Scientists have confirmed that wreckage discovered on the seafloor off the Philippines are the stays of the USS Ommaney Bay, an plane service that was destroyed in World Conflict II lower than a 12 months after it sailed out of San Diego Bay on its second deployment.
A Japanese kamikaze airplane struck the Casablanca-class service on Jan. 4, 1945, within the Sulu Sea, igniting huge fires and setting off munitions, killing almost 95 crew members. The injury was so dangerous the Navy scuttled the ship.
The attainable stays of Ommaney Bay had been reported to the Naval Historical past and Heritage Command in Washington, D.C., in 2019 by Vulcan, an underwater analysis and conservation firm.
The command stated on Tuesday that its underwater archaeology department confirmed that the wreckage is that of Ommaney Bay, a 512-foot, steam engine powered ship that was lower than half the scale of right now’s nuclear powered plane carriers.
” Ommaney Bay is the ultimate resting place of American Sailors who made the final word sacrifice in protection of their nation,” the command’s director, Samuel J. Cox, stated in a press release.
“This discovery permits the households of these misplaced some quantity of closure and provides us all one other likelihood to recollect and honor their service to our nation.”
Ommaney Bay, a so-called escort service, was constructed by Kaiser Shipbuilding in Vancouver, Wash., and went into service in spring 1944, transporting troops and plane from Oakland to Brisbane, Australia.

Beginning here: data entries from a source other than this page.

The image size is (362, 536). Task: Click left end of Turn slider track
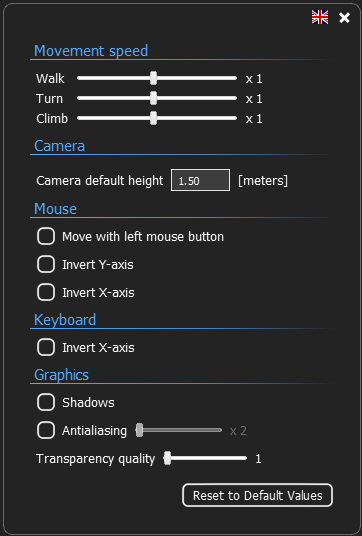(x=80, y=98)
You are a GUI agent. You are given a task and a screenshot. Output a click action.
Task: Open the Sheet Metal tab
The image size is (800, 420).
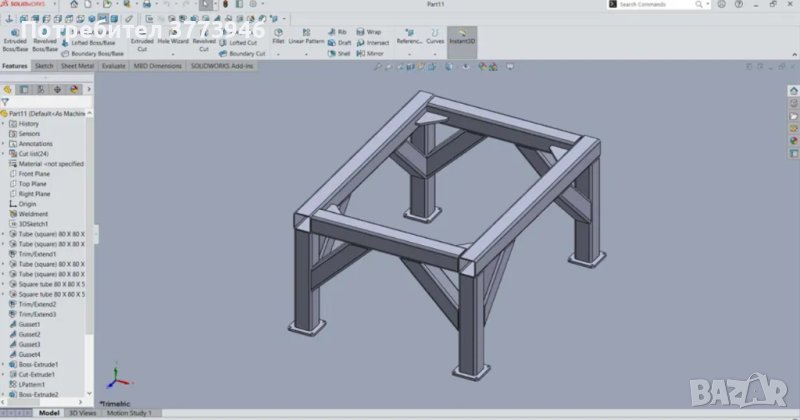(77, 66)
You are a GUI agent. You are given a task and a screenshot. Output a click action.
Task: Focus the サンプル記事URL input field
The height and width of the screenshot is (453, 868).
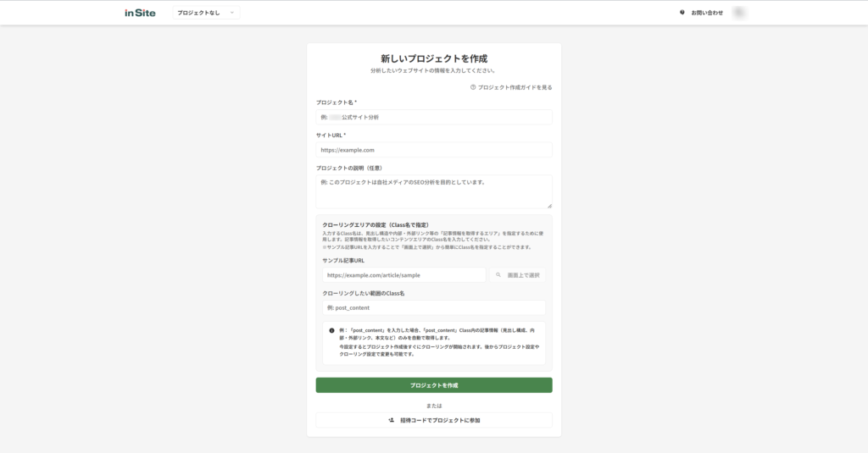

The ship then traveled to San Diego the place it underwent coaching drills and repairs. On June 10, Ommaney Bay headed for the western Pacific, the place it carried out air cowl and strikes throughout the invasion of the Palau Islands. The ship additionally participated within the Battle of Leyte Gulf, which crippled a lot of the Japanese fleet, serving to the U.S. win the battle.
Ommaney Bay’s service got here to a tragic finish the next January when it was hit by the kamikaze airplane not removed from Mindanao, historians say.
This story initially appeared in San Diego Union-Tribune.
©2023 The San Diego Union-Tribune. Go to sandiegouniontribune.com. Distributed by Tribune Content material Company, LLC.